You forget to say that innovation is unnecessary. It's the quality of a game that decides if it's worth to play, not how innovative it is.
Partially true. Innovation can make up for lesser quality up to a point, just like good quality can make up for a lack of innovation. But for the greatest part, the game industry relies on polishing old designs and concepts until they gleam, and Blizzard has basically no peers in this category. Blizzard games (well, the PC ones, the SNES games were good for a different reason) have been "groundbreaking" because they are usually the best damn examples of X-type game that there is at the time. Not because they're doing hugely new things, but because they have incredibly high production values, consistent quality, and the most refined take on a given popular model - say, RTSes or MMOs.

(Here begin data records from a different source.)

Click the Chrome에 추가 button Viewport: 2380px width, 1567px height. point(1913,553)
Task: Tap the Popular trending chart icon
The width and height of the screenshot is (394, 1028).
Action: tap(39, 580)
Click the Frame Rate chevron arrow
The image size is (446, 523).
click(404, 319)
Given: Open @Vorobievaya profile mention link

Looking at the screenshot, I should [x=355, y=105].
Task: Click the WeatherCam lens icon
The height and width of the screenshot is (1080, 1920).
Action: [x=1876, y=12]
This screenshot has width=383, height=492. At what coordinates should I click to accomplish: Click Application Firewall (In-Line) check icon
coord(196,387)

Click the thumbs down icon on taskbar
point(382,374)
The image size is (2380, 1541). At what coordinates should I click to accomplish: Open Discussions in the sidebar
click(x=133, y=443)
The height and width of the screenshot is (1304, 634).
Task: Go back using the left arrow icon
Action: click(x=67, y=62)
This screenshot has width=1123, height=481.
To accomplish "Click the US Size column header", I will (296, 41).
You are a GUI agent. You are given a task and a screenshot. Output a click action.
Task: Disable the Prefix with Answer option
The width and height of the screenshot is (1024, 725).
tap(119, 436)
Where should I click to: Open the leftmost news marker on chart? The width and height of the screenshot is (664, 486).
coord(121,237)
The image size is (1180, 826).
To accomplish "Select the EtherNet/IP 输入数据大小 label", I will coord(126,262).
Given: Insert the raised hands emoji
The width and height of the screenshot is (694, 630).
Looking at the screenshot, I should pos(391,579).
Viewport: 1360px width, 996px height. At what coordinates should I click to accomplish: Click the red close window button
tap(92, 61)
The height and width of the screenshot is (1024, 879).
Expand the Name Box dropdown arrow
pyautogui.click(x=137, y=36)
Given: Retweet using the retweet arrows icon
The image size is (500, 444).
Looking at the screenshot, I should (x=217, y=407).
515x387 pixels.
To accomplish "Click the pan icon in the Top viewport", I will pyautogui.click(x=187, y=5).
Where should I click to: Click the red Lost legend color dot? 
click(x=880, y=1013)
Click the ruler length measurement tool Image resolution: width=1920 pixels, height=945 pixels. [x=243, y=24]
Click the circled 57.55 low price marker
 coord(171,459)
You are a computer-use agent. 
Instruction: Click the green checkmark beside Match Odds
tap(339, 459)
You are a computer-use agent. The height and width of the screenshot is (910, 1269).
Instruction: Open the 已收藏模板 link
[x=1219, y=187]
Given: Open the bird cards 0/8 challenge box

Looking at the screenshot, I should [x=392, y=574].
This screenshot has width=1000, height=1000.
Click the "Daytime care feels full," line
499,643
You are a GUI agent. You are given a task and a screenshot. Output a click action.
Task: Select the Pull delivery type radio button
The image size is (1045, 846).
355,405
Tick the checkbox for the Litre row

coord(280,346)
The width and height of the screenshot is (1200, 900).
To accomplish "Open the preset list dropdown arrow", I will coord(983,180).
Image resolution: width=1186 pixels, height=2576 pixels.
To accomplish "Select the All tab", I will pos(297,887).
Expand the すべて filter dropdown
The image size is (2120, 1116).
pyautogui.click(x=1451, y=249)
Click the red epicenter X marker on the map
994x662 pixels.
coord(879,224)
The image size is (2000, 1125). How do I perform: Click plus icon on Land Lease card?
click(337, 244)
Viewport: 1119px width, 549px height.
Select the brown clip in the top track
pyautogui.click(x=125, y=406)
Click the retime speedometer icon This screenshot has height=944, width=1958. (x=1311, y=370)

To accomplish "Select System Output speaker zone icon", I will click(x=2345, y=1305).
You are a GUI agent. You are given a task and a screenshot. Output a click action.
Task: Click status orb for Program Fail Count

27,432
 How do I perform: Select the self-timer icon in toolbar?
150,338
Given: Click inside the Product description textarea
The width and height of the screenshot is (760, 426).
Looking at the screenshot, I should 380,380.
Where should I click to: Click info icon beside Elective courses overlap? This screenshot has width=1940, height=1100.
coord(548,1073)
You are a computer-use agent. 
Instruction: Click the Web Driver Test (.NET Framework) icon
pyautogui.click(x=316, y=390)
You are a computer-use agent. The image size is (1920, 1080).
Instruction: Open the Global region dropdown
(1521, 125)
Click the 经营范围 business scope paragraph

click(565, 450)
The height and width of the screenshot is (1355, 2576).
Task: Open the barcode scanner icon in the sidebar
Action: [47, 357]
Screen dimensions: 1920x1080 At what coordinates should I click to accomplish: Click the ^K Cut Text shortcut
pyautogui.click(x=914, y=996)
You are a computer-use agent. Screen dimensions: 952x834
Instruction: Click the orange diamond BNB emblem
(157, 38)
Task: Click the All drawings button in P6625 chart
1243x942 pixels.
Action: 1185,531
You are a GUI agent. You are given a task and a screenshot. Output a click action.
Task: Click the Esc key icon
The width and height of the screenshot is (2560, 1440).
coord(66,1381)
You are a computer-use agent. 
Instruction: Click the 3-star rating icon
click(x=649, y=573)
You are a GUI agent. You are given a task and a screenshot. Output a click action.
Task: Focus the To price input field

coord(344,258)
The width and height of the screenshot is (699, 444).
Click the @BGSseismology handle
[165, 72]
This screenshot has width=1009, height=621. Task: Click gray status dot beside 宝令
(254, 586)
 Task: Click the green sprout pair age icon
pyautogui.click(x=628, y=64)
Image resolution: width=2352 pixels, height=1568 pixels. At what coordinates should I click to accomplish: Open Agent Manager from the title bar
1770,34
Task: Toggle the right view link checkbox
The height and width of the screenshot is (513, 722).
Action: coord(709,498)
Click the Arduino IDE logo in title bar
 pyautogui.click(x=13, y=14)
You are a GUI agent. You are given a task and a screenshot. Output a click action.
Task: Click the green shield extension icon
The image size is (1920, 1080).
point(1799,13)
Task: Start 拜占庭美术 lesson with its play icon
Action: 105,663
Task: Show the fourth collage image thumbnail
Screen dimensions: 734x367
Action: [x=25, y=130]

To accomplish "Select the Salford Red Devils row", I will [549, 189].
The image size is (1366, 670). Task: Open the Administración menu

Also, anyone who thinks that there isn't some innovation involved in refining extant game types needs to look more closely. Warcraft III had the best interface of the day, and is still one of the best. Unless I'm wrong, it was also the first RTS to have tab-selection withing hotkey groups, among other things. That's innovative, even if they're not doing something as relatively new as Sins.
Even the WarCraft cartoon style was filched from WarHammer.
Hardly. While much of Warcraft's (and Starcraft's, more notably) unit design was taken/influenced/whatever from Warhammer, the cartoonish style is anything but. The only way you could think Warhammer's art style or themes are cartoonish is if you actually LIVE in the grim darkness of the far future where there is only war.